Exercise brief:
When you find the line with "Применение природного камня (119, 78)" among the records below, reproduce it and each line after it exactly, ending with the line with "- - Плитка облицовочная (652, 1868)".

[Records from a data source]
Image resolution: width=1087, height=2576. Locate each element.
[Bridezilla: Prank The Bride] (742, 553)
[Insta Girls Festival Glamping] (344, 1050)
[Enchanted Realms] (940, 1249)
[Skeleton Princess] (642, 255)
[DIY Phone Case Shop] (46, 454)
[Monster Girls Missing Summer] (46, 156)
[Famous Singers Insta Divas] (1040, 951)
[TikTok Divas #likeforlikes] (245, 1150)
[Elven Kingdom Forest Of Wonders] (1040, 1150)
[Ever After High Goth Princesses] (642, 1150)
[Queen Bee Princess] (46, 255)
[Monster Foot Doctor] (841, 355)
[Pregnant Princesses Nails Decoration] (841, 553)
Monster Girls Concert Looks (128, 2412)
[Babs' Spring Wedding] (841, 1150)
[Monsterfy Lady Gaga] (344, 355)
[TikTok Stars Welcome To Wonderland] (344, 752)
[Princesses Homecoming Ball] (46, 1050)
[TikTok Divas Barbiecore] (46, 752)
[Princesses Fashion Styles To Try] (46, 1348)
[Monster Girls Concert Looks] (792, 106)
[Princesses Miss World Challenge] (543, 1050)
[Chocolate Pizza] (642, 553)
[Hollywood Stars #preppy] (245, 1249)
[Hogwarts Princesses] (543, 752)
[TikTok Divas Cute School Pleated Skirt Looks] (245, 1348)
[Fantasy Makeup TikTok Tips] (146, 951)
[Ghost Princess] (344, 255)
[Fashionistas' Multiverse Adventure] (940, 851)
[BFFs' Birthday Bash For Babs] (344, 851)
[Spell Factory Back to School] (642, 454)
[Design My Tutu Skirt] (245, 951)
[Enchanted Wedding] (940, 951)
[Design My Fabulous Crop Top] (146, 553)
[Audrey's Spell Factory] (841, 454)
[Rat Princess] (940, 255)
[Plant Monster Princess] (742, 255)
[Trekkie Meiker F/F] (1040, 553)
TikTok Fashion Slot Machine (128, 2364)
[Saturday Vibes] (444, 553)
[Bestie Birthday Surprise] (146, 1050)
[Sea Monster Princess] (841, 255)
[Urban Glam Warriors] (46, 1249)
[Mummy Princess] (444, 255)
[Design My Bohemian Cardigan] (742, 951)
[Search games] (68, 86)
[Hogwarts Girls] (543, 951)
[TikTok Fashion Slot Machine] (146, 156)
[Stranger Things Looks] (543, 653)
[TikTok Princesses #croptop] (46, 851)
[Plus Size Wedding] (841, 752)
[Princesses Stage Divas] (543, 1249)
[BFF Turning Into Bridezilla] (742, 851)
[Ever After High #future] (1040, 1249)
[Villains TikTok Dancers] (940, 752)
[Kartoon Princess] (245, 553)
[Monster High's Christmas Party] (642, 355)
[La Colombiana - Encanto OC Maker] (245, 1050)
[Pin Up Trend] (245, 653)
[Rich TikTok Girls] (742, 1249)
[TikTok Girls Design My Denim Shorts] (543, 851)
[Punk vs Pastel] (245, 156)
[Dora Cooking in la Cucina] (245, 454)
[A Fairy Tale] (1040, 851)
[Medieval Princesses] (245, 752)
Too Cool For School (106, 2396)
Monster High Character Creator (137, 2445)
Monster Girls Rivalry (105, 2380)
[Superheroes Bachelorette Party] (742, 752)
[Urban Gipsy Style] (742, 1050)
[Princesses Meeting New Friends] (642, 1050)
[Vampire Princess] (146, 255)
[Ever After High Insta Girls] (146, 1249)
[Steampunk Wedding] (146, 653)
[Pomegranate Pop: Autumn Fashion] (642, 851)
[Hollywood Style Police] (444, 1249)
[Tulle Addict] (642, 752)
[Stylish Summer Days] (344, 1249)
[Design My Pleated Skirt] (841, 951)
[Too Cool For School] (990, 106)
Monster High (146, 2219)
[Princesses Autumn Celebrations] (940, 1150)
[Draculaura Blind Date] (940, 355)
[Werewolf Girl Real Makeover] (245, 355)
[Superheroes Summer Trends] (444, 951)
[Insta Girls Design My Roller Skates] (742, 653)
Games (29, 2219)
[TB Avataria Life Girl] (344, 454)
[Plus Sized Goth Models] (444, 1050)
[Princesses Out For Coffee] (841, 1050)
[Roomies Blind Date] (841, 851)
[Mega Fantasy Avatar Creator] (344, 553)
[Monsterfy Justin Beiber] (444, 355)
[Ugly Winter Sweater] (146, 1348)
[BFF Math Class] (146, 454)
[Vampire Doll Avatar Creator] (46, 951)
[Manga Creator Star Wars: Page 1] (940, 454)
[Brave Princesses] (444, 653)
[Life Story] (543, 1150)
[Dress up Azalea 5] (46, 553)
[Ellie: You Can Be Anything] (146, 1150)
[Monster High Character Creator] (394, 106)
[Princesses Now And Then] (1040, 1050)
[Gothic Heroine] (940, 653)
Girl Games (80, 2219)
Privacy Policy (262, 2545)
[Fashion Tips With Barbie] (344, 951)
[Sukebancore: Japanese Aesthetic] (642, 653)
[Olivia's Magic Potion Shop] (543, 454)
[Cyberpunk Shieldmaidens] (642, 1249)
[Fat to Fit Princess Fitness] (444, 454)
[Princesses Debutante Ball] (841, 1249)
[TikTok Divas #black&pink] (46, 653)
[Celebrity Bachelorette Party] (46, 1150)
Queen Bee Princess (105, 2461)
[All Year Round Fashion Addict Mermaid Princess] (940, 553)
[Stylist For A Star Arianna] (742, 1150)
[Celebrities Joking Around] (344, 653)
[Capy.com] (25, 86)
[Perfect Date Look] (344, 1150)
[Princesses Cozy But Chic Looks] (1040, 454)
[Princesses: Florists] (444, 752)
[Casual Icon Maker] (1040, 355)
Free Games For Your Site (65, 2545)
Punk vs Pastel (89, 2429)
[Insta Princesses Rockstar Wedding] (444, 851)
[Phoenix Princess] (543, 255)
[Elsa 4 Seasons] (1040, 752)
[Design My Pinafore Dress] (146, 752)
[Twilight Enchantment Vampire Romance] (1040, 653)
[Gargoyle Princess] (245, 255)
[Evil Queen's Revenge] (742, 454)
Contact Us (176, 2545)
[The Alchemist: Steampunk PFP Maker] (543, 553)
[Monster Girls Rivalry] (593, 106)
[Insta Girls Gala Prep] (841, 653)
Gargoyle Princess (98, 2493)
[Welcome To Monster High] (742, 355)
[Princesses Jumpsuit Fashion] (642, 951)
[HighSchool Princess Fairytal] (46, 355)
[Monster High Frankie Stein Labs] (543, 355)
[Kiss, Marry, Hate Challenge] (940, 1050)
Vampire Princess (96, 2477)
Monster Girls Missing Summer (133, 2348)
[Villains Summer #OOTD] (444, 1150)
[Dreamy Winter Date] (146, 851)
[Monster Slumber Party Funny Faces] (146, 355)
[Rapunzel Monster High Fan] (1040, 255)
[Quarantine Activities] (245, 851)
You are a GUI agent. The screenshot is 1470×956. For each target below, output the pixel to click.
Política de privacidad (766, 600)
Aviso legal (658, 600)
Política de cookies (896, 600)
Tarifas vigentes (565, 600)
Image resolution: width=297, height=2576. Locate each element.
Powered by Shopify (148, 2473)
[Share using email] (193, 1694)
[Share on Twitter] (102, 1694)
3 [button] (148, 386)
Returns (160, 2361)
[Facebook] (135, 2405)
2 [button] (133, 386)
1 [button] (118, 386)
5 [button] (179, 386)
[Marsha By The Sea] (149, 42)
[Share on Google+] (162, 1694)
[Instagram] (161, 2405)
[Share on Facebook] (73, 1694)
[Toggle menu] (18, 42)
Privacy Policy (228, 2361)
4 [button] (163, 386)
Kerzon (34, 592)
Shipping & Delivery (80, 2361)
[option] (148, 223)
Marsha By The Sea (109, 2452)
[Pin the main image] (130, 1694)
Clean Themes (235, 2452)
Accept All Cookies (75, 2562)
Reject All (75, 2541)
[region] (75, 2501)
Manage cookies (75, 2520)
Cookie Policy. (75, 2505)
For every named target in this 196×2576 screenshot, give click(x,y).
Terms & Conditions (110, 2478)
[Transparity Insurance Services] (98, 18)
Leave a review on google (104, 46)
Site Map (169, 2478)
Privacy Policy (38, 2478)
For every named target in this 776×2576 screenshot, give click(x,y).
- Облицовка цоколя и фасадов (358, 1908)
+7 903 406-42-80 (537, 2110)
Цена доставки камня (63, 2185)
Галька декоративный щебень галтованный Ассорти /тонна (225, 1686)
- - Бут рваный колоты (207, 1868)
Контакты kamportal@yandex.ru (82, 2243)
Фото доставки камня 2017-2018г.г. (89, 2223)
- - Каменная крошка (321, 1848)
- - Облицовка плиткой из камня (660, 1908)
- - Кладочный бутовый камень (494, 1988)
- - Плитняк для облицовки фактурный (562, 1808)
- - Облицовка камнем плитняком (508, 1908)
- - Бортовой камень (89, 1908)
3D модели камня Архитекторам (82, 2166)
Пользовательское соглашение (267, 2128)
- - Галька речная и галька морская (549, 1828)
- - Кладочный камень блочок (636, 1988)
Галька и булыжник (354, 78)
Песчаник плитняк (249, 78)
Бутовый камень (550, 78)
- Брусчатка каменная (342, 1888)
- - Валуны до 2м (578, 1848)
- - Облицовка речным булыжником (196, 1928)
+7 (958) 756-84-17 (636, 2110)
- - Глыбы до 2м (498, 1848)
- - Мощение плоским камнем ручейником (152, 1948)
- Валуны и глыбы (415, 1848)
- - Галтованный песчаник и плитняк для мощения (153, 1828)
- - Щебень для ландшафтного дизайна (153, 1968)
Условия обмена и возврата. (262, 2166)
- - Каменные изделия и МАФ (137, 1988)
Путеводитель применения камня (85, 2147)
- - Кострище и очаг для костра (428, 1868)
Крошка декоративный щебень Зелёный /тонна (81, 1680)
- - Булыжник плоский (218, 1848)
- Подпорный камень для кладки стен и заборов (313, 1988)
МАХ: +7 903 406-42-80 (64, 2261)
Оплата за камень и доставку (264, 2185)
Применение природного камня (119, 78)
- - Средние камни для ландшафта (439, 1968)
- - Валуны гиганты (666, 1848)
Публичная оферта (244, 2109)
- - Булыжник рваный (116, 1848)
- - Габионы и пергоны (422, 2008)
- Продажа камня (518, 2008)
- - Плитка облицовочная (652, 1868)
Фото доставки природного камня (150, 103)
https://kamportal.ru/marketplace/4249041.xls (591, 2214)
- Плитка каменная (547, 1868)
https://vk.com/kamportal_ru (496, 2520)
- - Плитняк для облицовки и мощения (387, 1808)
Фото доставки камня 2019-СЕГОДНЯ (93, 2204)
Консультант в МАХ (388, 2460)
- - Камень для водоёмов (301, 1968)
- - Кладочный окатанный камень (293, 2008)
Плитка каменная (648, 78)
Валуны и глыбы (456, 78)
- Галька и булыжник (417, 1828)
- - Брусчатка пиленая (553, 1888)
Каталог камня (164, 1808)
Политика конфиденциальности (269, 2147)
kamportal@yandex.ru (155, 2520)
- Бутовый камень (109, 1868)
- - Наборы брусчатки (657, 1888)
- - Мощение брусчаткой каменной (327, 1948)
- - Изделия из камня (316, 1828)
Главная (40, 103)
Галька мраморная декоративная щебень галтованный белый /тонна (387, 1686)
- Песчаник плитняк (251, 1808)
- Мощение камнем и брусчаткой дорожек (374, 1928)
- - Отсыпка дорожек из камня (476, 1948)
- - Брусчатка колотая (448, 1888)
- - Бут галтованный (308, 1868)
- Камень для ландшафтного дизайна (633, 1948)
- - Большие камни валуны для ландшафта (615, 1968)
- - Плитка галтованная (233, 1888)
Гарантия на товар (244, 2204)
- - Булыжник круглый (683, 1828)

Task answer:
Применение природного камня (119, 78)
- - Средние камни для ландшафта (439, 1968)
- - Валуны гиганты (666, 1848)
Публичная оферта (244, 2109)
- - Булыжник рваный (116, 1848)
- - Габионы и пергоны (422, 2008)
- Продажа камня (518, 2008)
- - Плитка облицовочная (652, 1868)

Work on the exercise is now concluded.